• [TO DO]:
Below are some records; copy them word for word and drop the pictures.
========
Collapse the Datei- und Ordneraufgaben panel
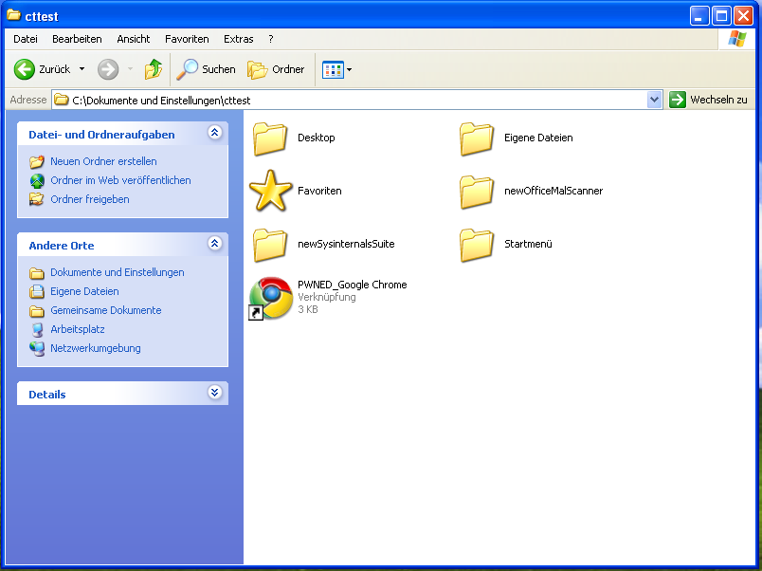Image resolution: width=762 pixels, height=571 pixels. pyautogui.click(x=214, y=134)
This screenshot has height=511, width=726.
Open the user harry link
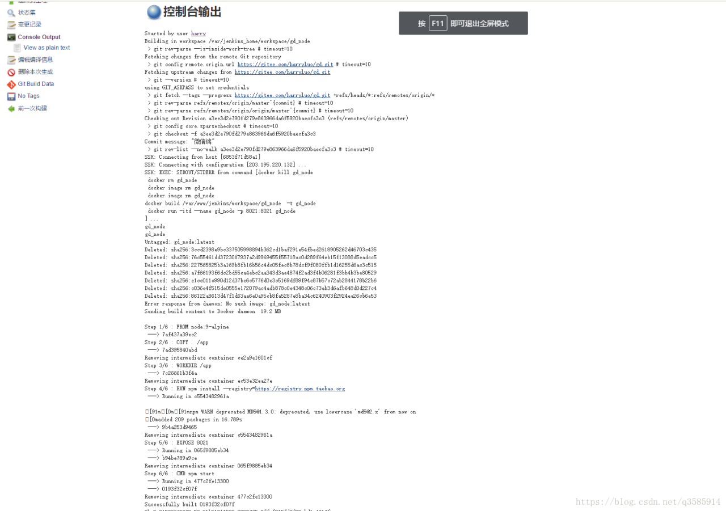(199, 33)
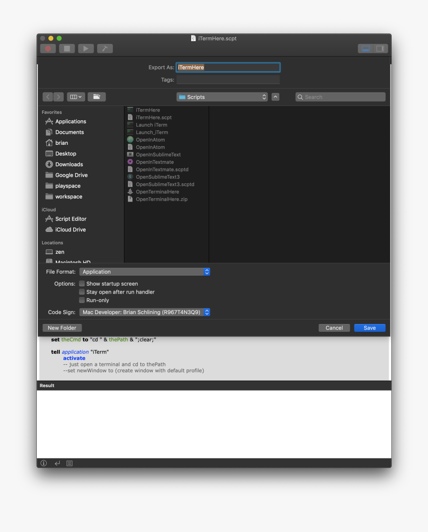
Task: Open the Code Sign dropdown
Action: pos(144,312)
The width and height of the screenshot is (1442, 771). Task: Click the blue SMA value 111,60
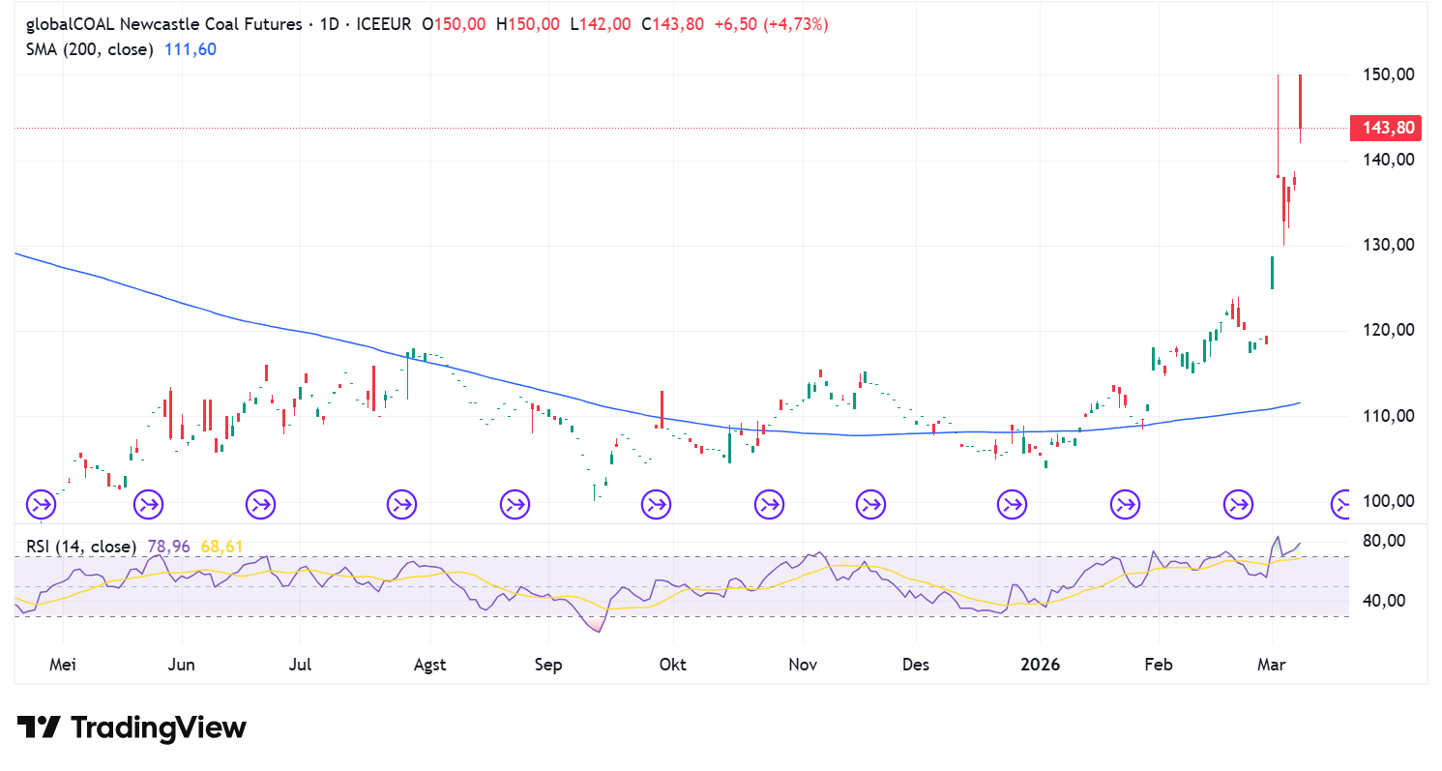(190, 48)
========
• [OUTPUT FOR THIS TASK]:
Collapse the Datei- und Ordneraufgaben panel
Image resolution: width=762 pixels, height=571 pixels. pyautogui.click(x=214, y=134)
This screenshot has height=511, width=726.
Open the user harry link
(199, 33)
Task: Open the Code Sign dropdown
Action: pos(144,312)
The width and height of the screenshot is (1442, 771). Task: Click the blue SMA value 111,60
(190, 48)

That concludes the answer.